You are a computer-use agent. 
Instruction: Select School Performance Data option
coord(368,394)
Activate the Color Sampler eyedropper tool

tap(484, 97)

============================================================

What the exercise asks: Having read the entries, repeat them all exactly.

Result for this exercise:
You are a computer-use agent. 
Instruction: Select School Performance Data option
coord(368,394)
Activate the Color Sampler eyedropper tool

tap(484, 97)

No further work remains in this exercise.